> **HOW TO COMPLETE THIS TASK**: Every entry below should be returned exactly as it appears, with pictures left out.

(Stored data)
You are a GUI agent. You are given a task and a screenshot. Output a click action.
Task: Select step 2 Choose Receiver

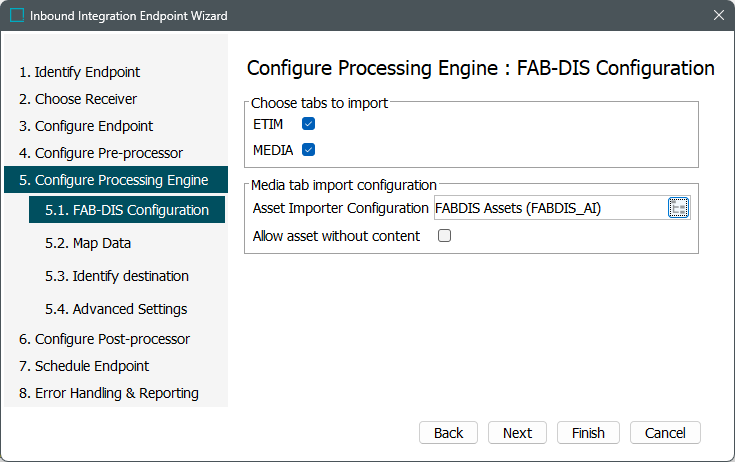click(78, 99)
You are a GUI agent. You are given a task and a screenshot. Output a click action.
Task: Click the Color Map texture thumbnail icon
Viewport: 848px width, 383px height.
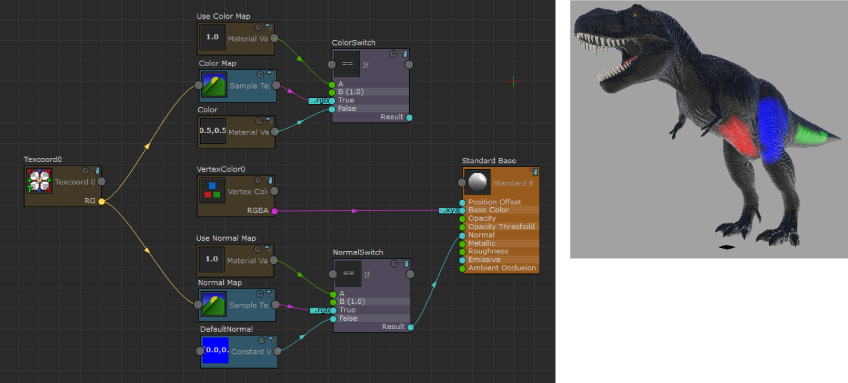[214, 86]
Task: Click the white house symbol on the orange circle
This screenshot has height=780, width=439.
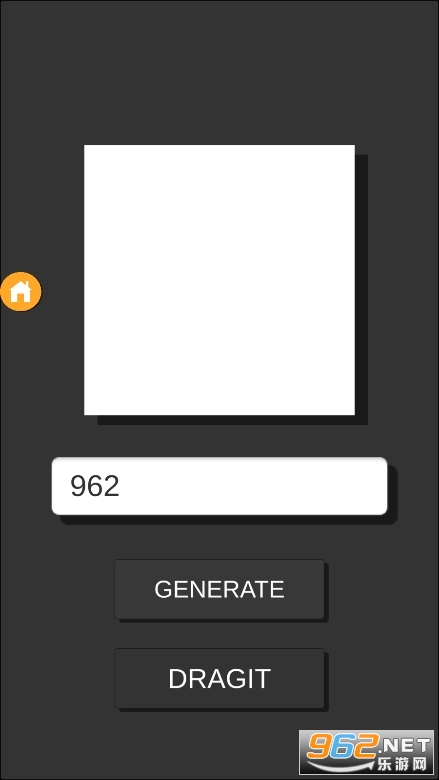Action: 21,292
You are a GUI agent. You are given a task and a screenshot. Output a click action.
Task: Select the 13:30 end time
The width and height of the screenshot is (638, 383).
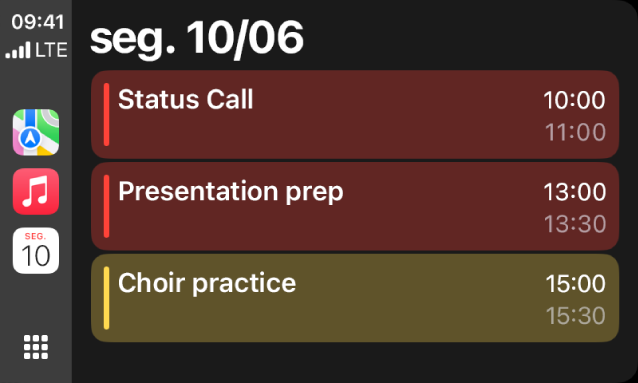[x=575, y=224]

> **ANSWER AREA**:
You are a GUI agent. You are given a task and a screenshot. Output a click action.
Task: Select step 2 Choose Receiver

click(78, 99)
You are a GUI agent. You are given a task and a screenshot. Output a click action.
Task: Click the Color Map texture thumbnail icon
Viewport: 848px width, 383px height.
[214, 86]
Task: Click the white house symbol on the orange circle
This screenshot has height=780, width=439.
Action: 21,292
You are a GUI agent. You are given a task and a screenshot. Output a click action.
Task: Select the 13:30 end time
The width and height of the screenshot is (638, 383).
[x=575, y=224]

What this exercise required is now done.